Syrian pro-government forces walking in the ancient Umayyad mosque in Aleppo
Photo via Daily Mail, AFP/ Getty Images
A day after Assad’s Syrian Government declared it had regained full control of the Syrian city of Aleppo, Hezbollah leader and Assad’s partner in the Syrian civil war, Hassan Nasrallah, delivered an interesting speech. He bluntly admitted that the retaking of Aleppo was not a final victory for Assad, but an open door for a political settlement. Importantly, Nasrallah’s speech reflected a conciliatory stance towards Turkey, and roundly condemned ISIS’s brutal murder of Turkish soldiers.
Nasrallah’s words not only summed up the current mindset of the Syrian regime, but it also highlighted the prospect of a new, long-term phase in the tragedy of Syria. The revolution, which started as part of the sweeping Arab awakening against authoritarian dictators, has now been reduced to a bloody de-Arabized power game, in which the Syrian people have been used as a tool to serve the conflicting interests of many opportunistic players. Gone are the days of bold ultimatums and vociferous demands; now Syrians are hoping the current fragile ceasefire will hold at least for a while longer.
Much political and ideological rhetoric has been devoted to blaming the United States, Russia, Iran, and Turkey for their contribution to the Syrian tragedy. However, while these nations must bear part of the blame for the human catastrophe in Syria, it is mainly an Arab production, for many reasons:
Underestimating the enemy
From the early days of the Syrian conflict, Arab patrons of the revolution in that country were happy to support the Syrians with money and arms, wrongly assuming that Iran and Hezbollah would do the same. There was never a Plan B. When it became clear Assad’s supporters were willing to offer their own sons to fight in Syria, the Arab states had no answer but to curse Iran___ as if cursing would stop the bloodshed or bring about a solution. The Arabs cynically assumed Iran would drown in Syria, but they had forgotten how the Mullahs have mastered wars of attrition since the Iraq-Iran war. From day one of the conflict in Syria, Assad and his allies fully understood, that they wouldn’t be able to crush the opposition, so they focused instead on saving the spine of the country by controlling the bigger cities, such as Damascus, Homs, and Aleppo. They did this to prevent a major division in Syria and to prevent the creation of a bigger chunk of the country under opposition control. Patrons of the opposition, however, had no answer to Assad’s plan other than ranting, blaming, and broadcasting photos of civilian misery.
Myriads of Militias
Syria is a glaring example that militias do not solve conflicts; instead, they prolong the misery. Unlike Palestine, Iraq, and Lebanon, Syria has witnessed the internationalization of the role of militias by opening the door to a global Jihad and accepting anyone from any nationality to join the infighting. According to the head of the United Nations’ Counter-Terrorism Committee, there are up to 30,000 foreign fighters in Syria and Iraq. Those fighters not all come from Arab countries, but the core of Jihad is authentically Arabic, re-invented in its modern form as a tool against Zionism, then modified, twisted, and abused by many.
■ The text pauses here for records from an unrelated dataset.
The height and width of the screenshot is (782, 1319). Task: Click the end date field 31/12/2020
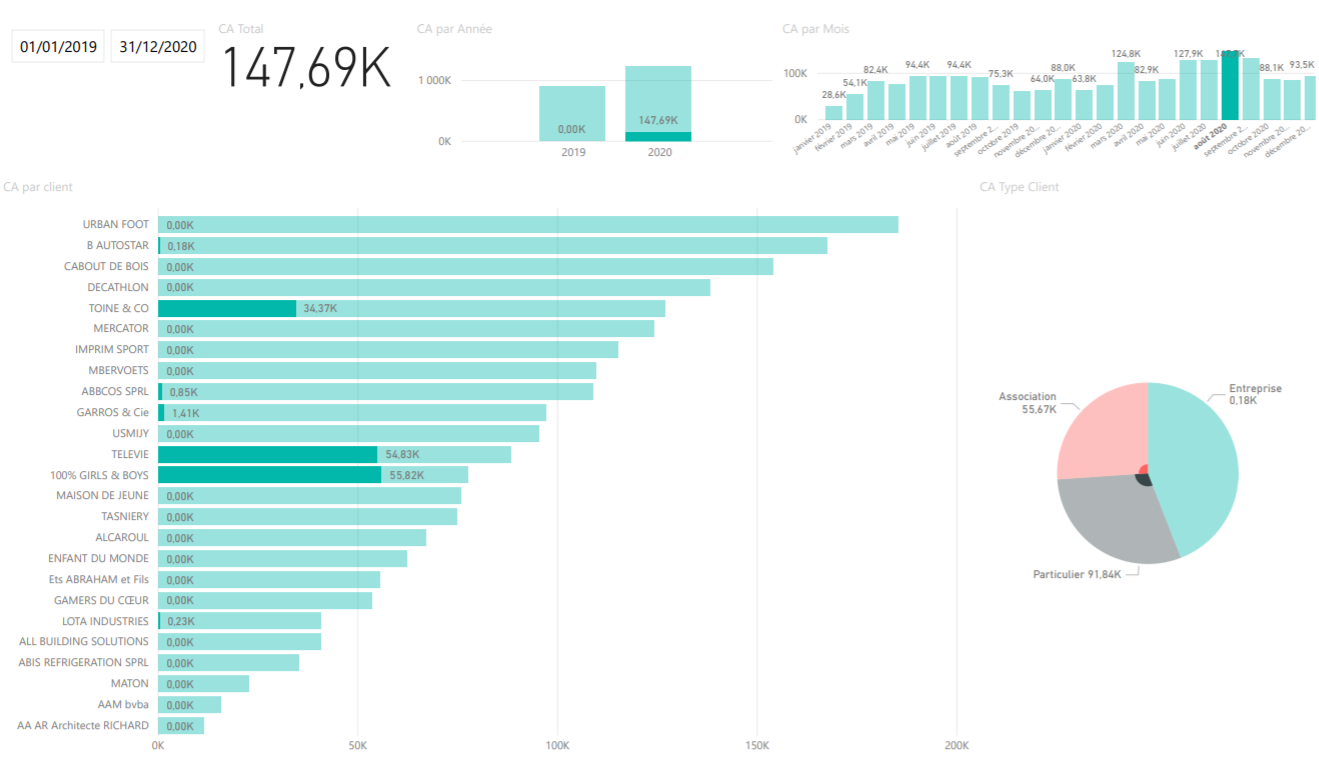157,46
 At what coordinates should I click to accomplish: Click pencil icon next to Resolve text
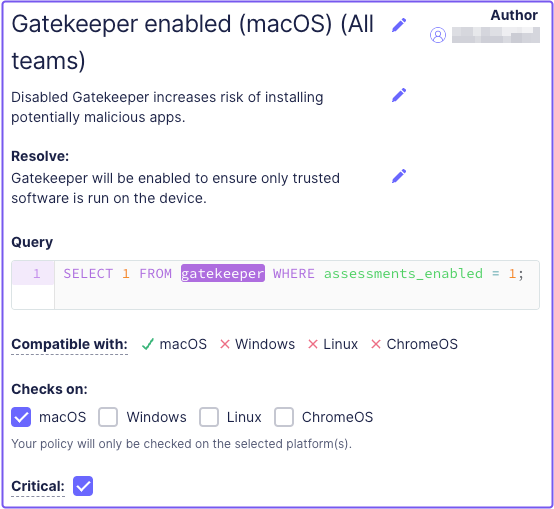tap(399, 176)
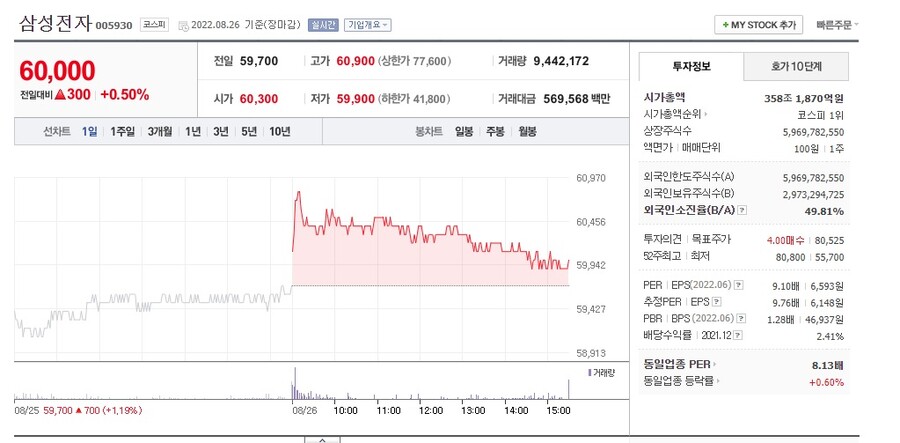Click the help icon beside 외국인소진율(B/A)

pyautogui.click(x=742, y=210)
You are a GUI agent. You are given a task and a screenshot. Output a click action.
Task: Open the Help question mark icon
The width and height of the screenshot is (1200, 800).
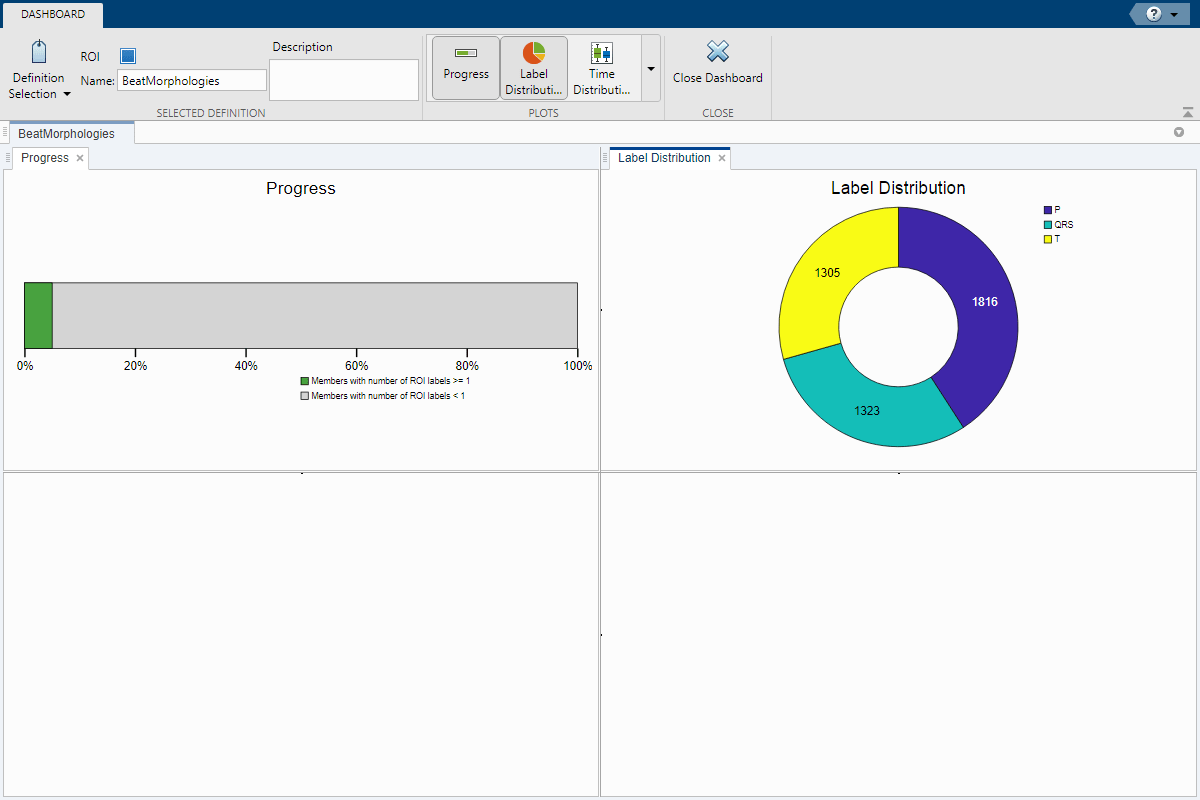click(x=1154, y=14)
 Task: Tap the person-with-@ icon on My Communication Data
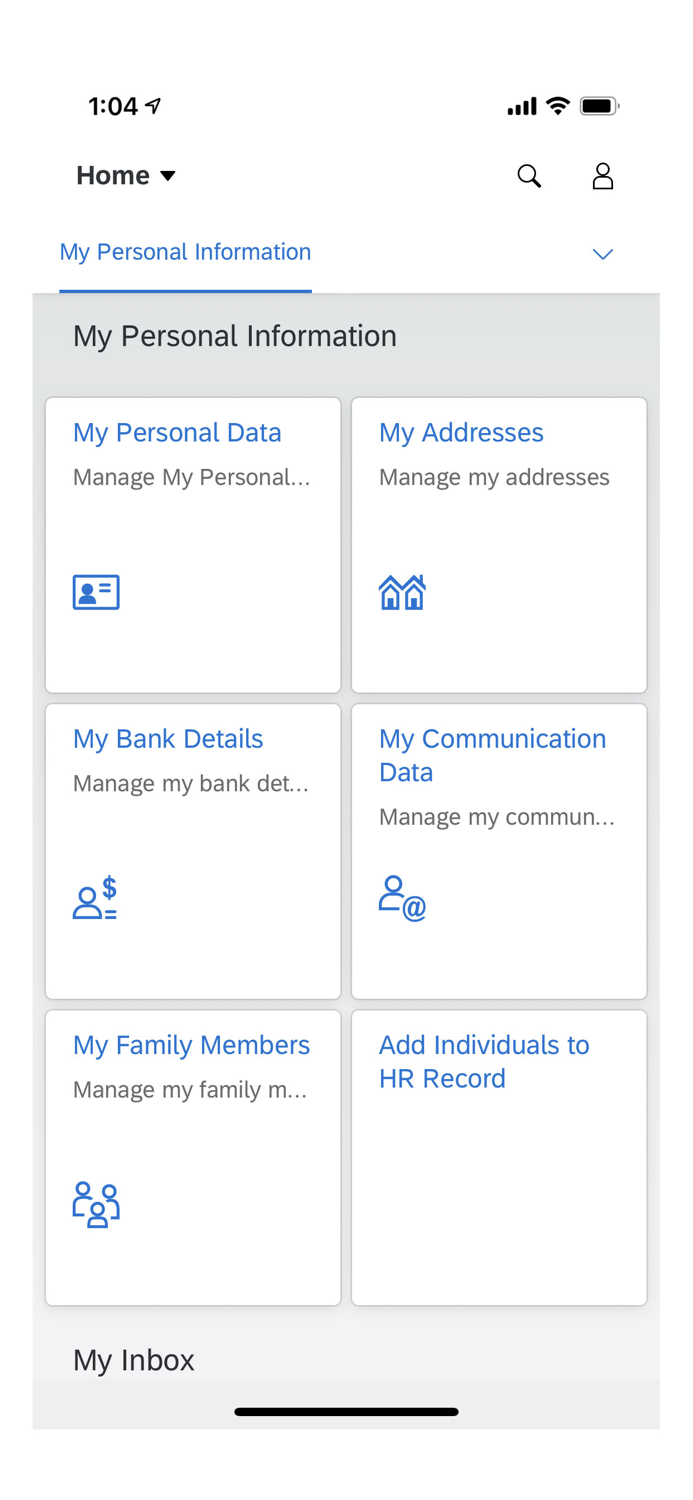pyautogui.click(x=402, y=898)
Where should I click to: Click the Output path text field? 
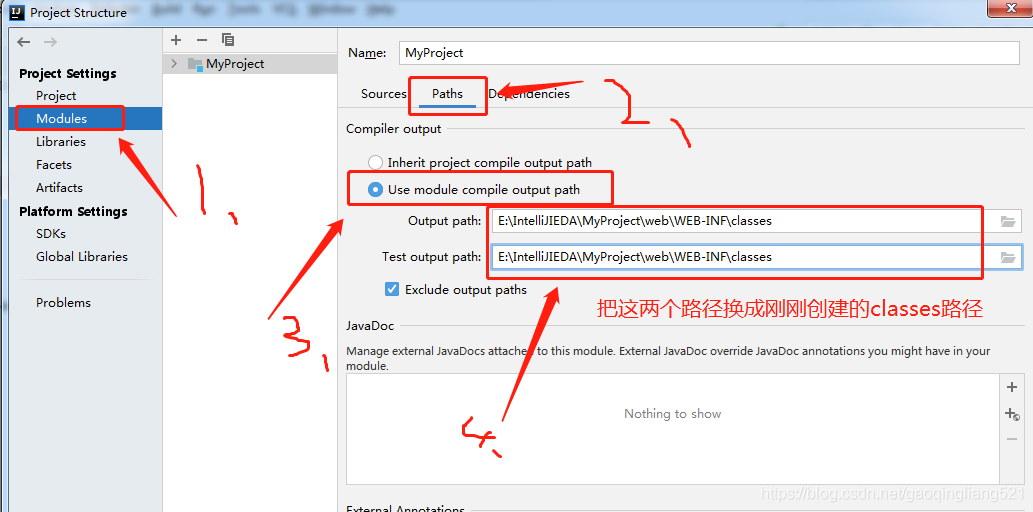735,221
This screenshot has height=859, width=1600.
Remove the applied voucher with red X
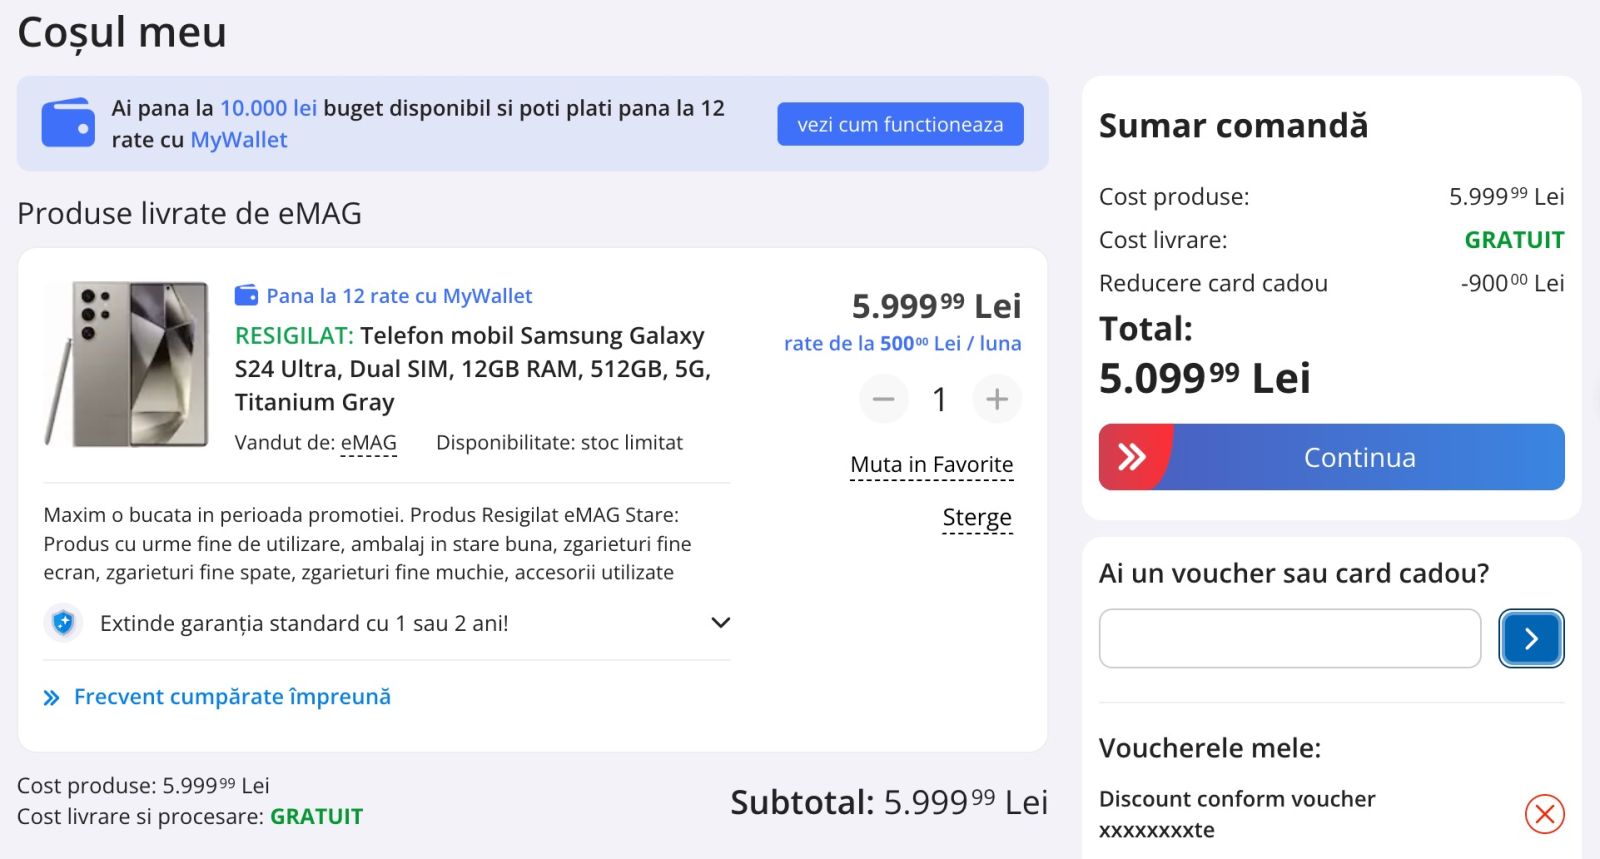click(1544, 813)
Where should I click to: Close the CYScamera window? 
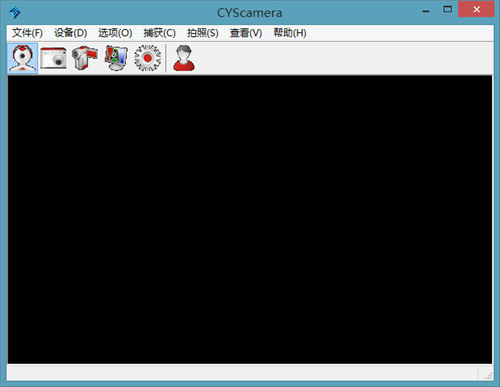[476, 9]
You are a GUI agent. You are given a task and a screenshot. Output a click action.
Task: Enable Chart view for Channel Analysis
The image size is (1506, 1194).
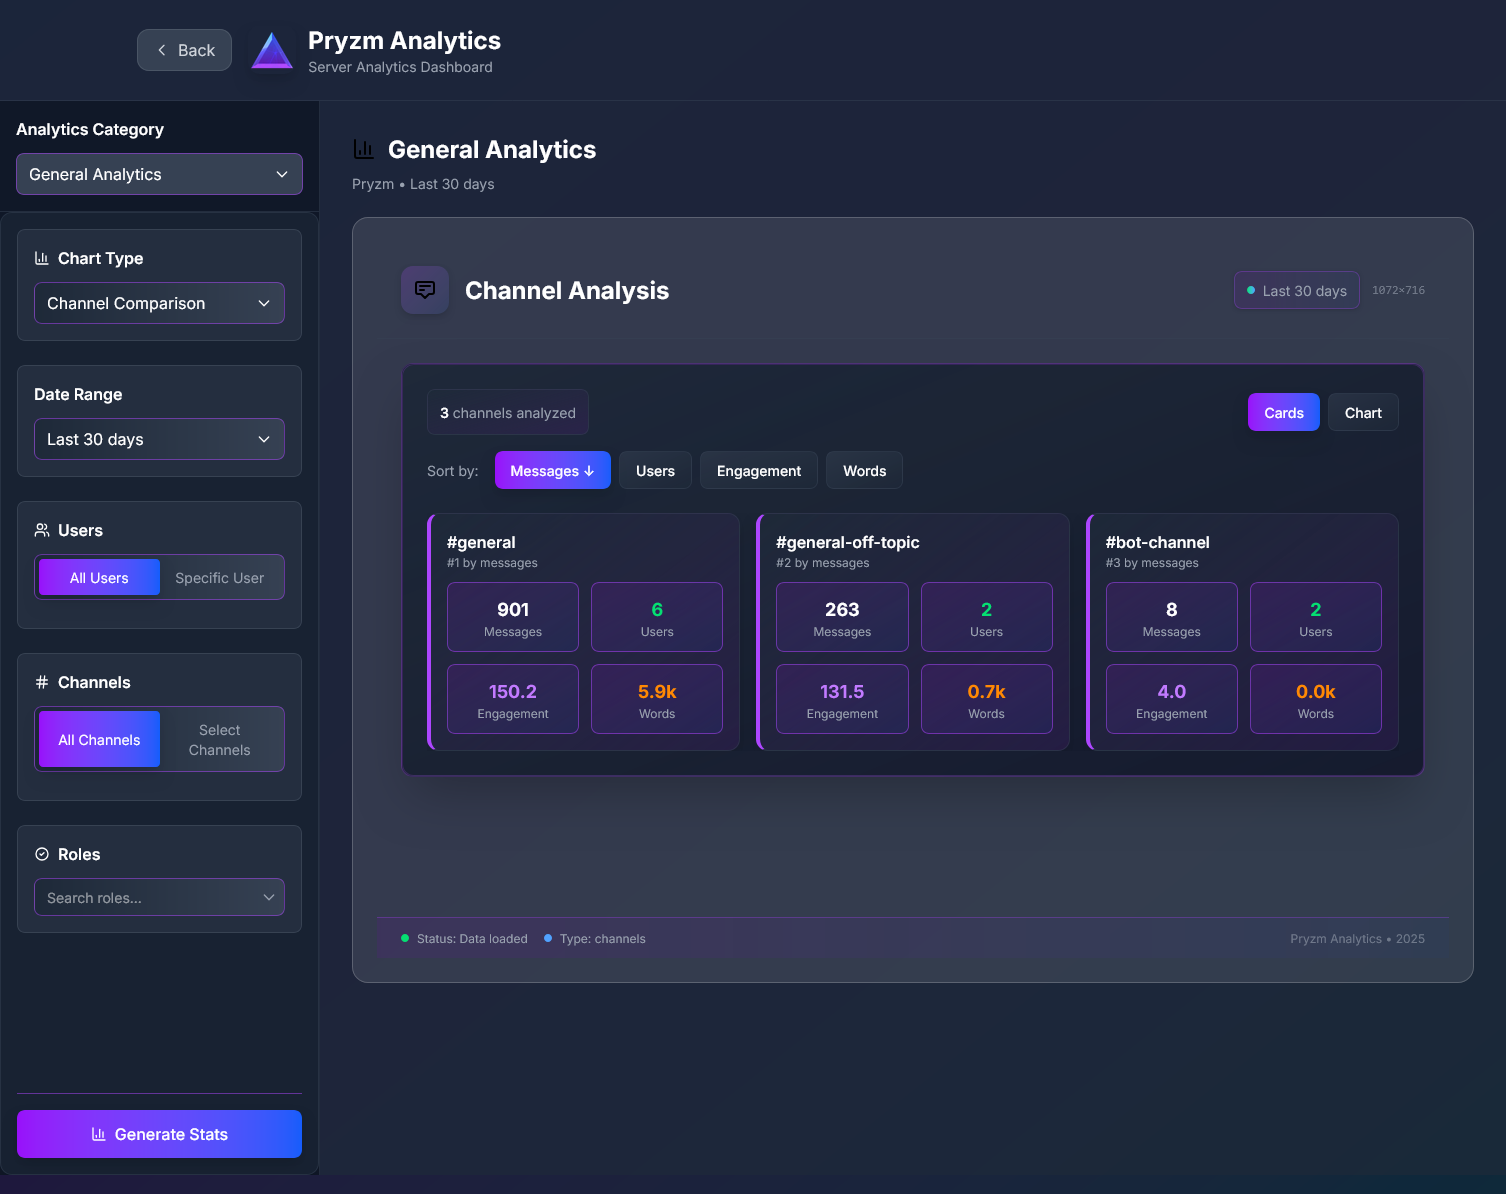[1362, 412]
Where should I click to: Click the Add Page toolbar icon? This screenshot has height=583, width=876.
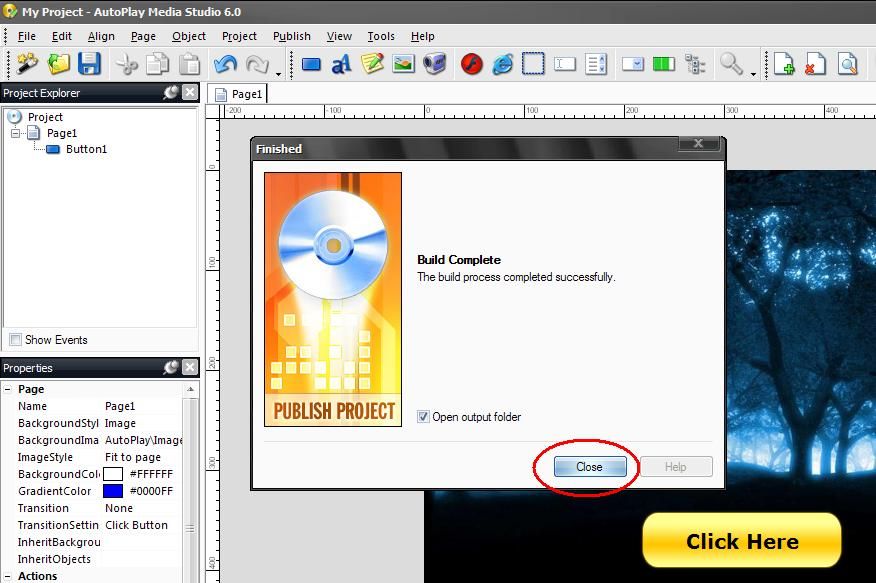click(x=784, y=64)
Pathological obsession with America
Whenever there is a crisis in the region, Arabs look to America as the mother nation that should rush to their rescue. On the other hand, the same Arabs rather audaciously and ruthlessly judge the American performance if it fails to produce an anticipated outcome. When it comes to the Arab world, America is doomed whether it intervenes fully as it did in Iraq, partially as in Libya, or marginally as in Syria. One can only imagine the endless number of conflicting messages from various Arab countries, and their lobbies in Washington. It is perhaps not surprising that the Obama administration has lost faith in all its Arab partners.
The Arabic media
For the past six years, Arabic news channels, particularly Al-Jazeera Al-Arabiya, and al-Mayadeen have topped the Syrian misery with a hefty dose of nostalgia, spin, and a whitewashing of mistakes. Facts have been intertwined with fiction, sliding objectivity to a record low. Knowing the facts on the ground has become an impossible task. Moreover, social media, once dubbed the voices of the Arab Spring have become tools to compound the war of misinformation and spin. Even the most intellectual Arabs have joined the tribal and misinformation war.
In the end, the Syrian revolution failed because Syria’s Arab patrons were never democrats or patrons of democracy. They only brought to Syria what they had mastered for decades____ disingenuous support and cynical manipulation.
2017 may bring many familiar themes to Syria, such as a “long-term lull,” “aid to refugees,” and even the “right of return.” Yes, for anyone who followed the Palestinian conflict, those slogans are eerily familiar. The Arabs’ handling of their regional crises has been unsurprisingly similar. Arabs excel at compounding their own misery and turning their conflicts into Gordian knots, impossible to disentangle. As a result, their journey into the modern era can be summed up as a trail of “Nakbas” or disasters that have presaged an era of insoluble and chronic political chaos and human destruction. Syria is a living example.